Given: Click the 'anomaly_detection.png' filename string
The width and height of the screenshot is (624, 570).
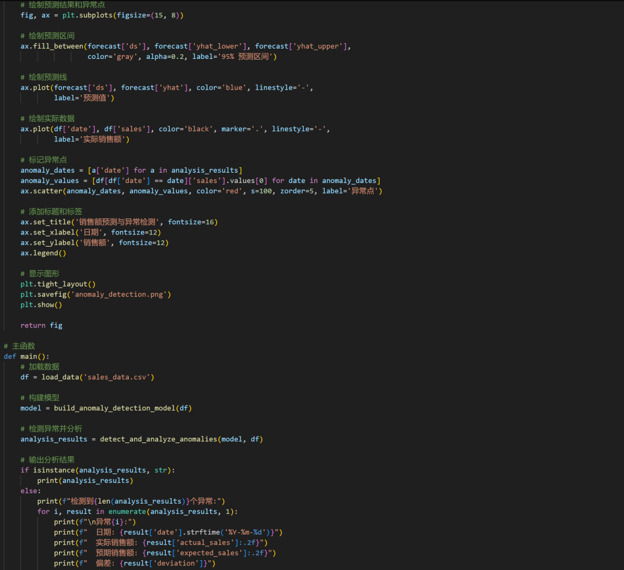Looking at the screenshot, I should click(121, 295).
_ _ _
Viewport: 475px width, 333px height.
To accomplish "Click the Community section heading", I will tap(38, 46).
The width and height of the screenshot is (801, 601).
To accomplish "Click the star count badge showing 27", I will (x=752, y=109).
_ _ _
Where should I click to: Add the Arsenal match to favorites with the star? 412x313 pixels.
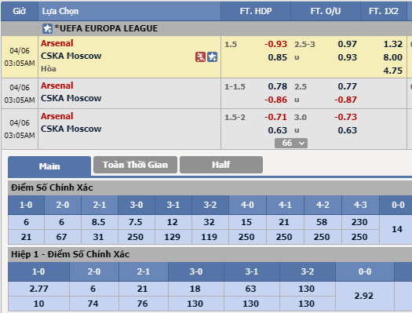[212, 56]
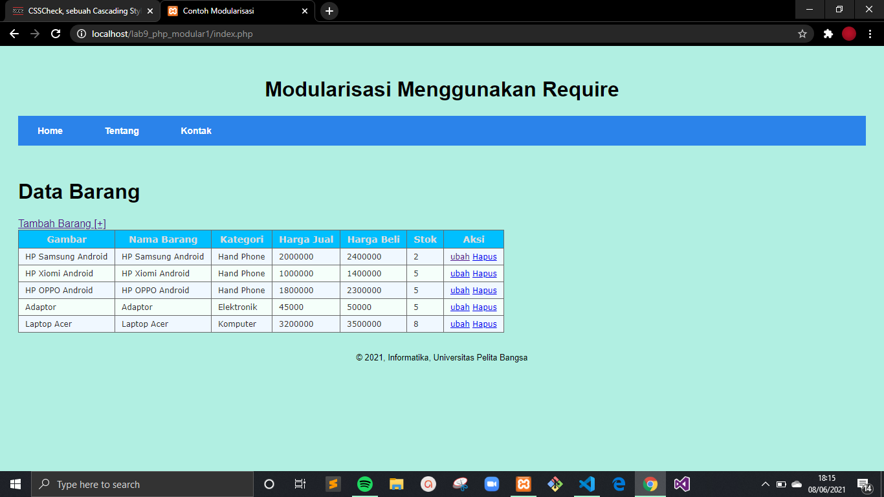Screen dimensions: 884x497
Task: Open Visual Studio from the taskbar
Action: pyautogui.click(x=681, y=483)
_ _ _
Search the data above for the string "will" and report each line that holds it.

To accomplish "Click the Community section heading", I will tap(38, 46).
To accomplish "Click the star count badge showing 27", I will (x=752, y=109).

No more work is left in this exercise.